3. Başvurucunun eşi karara karşı istinaf kanun yoluna başvurmuştur. İstanbul Bölge Adliye Mahkemesi 11. Hukuk Dairesi (Bölge Adliye Mahkemesi) 6/6/2017 tarihinde duruşma tutanaklarında eksik olan katip imzalarının tamamlanmasından sonra gönderilmek üzere dosyanın yerel mahkemesine iadesine karar vermiştir. Mahkeme dosyayı 21/9/2017 tarihli istinaf formunu düzenleyerek tekrar göndermiştir. Bölge Adliye Mahkemesi26/4/2018 tarihinde verdiği kararda başvurucunun eşinin yoksulluk nafakasına ilişkin, başvurucunun ise kusur tespiti ve reddedilen manevi tazminata ilişkin istinaf taleplerinin ayrı ayrı esastan reddine karar vermiştir. Bunun yanında başvurucunun eşinin kusur tespiti ve reddedilen maddi ve manevi tazminata ilişkin istinaf talebinin esastan kabulüne dair hüküm kurmuştur.

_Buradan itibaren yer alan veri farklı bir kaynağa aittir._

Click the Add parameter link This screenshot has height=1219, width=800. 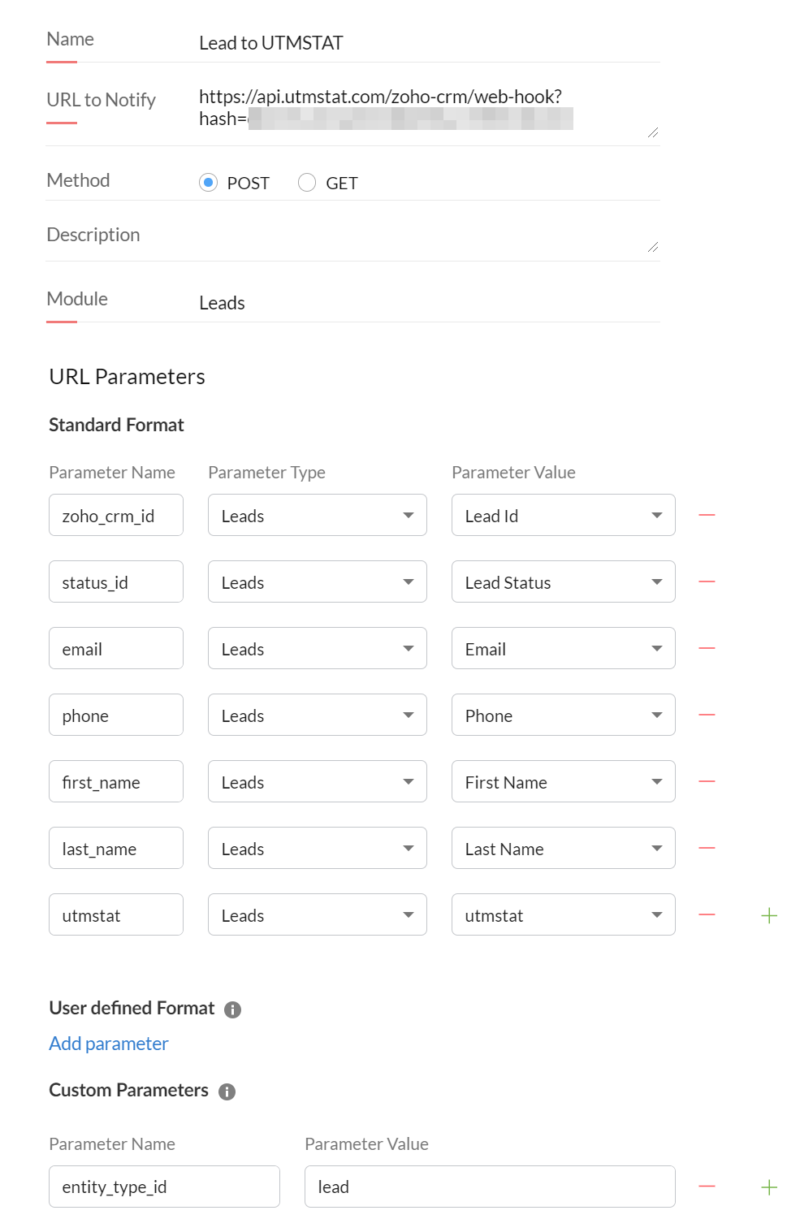[x=109, y=1043]
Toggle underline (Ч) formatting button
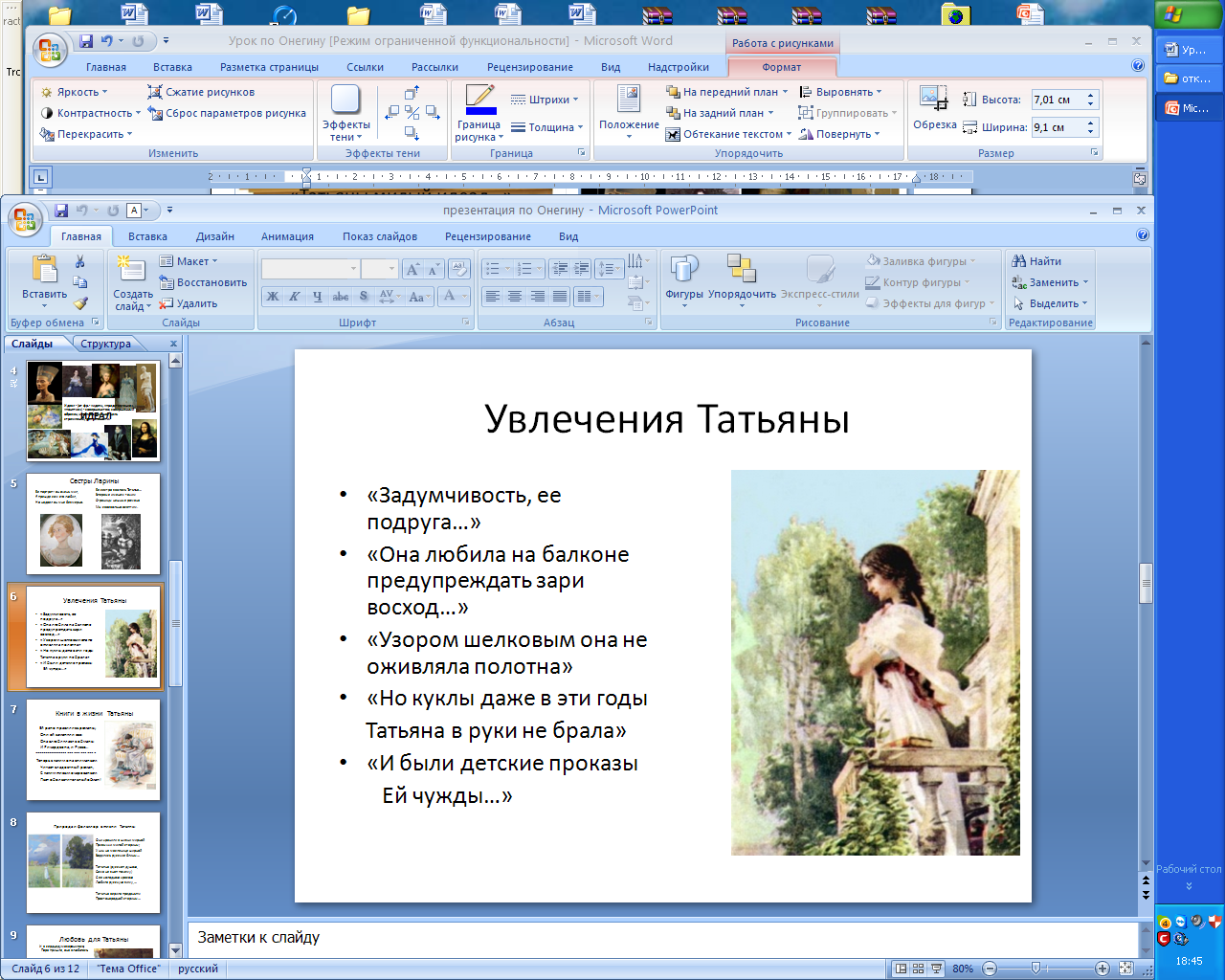 tap(318, 297)
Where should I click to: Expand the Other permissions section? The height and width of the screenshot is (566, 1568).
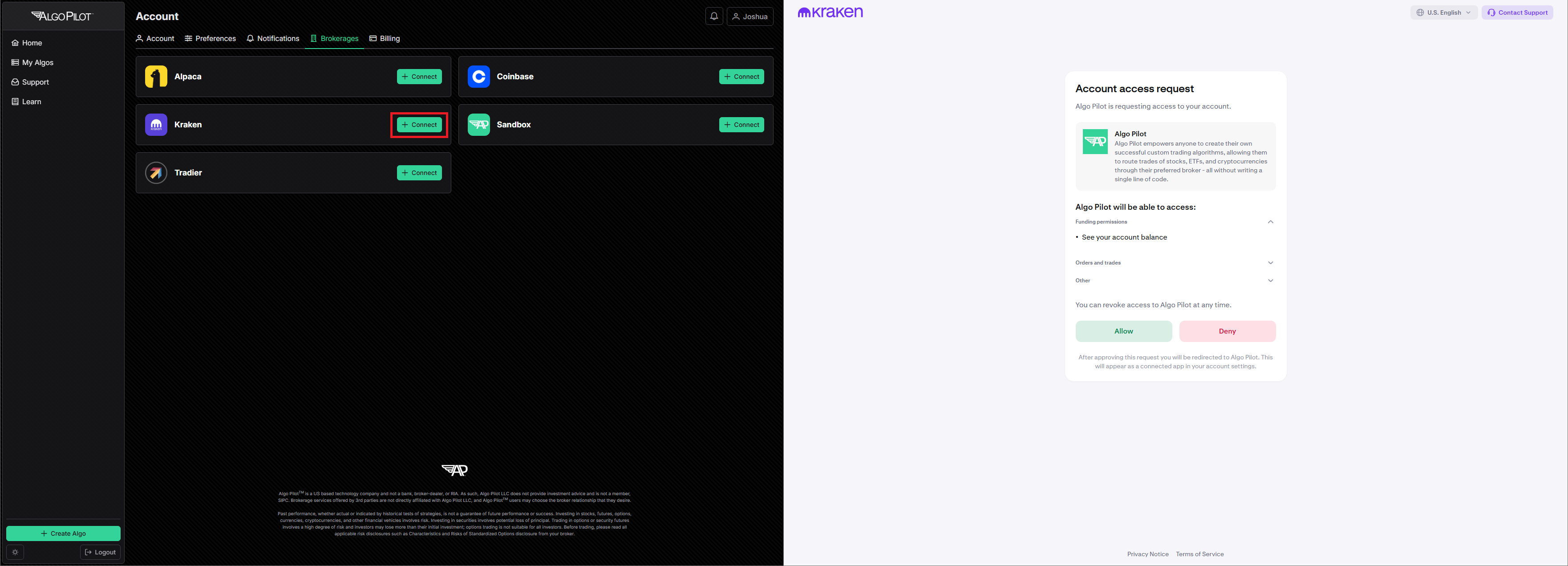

4. Taraflarca temyiz kanun yoluna başvurulmuştur. Yargıtay 2. Hukuk Dairesi (Daire) tarafından 10/9/2019 tarihinde başvurucunun tüm temyiz itirazlarının reddine karar verilmiştir. Başvurucunun eşinin ise maddi ve manevi tazminat ile tedbir nafakası talepleri bakımından hükmün bozulmasına, diğer hususlarda hükmün onanmasına karar verilmiştir.
5. Bu karar üzerine Bölge Adliye Mahkemesi 11/12/2019 tarihinde kesinleşen konularda yeniden hüküm tesisine yer olmadığına ve Daire bozma ilamına direnilmesine karar vermiştir. Yargıtay Hukuk Genel Kurulu (Genel Kurul) 7/6/2022 tarihli kararında ise Daire bozma kararına uyulması gerekirken önceki kararda direnilmesini usul ve kanuna aykırı bulmuştur. Boşanma hükmünün 20/12/2016 tarihinde kesinleştiğine dair kısmi kesinleşme şerhi 31/10/2022 tarihinde düzenlenmiş olup nüfus kaydına 2022 yılında işlenmiştir.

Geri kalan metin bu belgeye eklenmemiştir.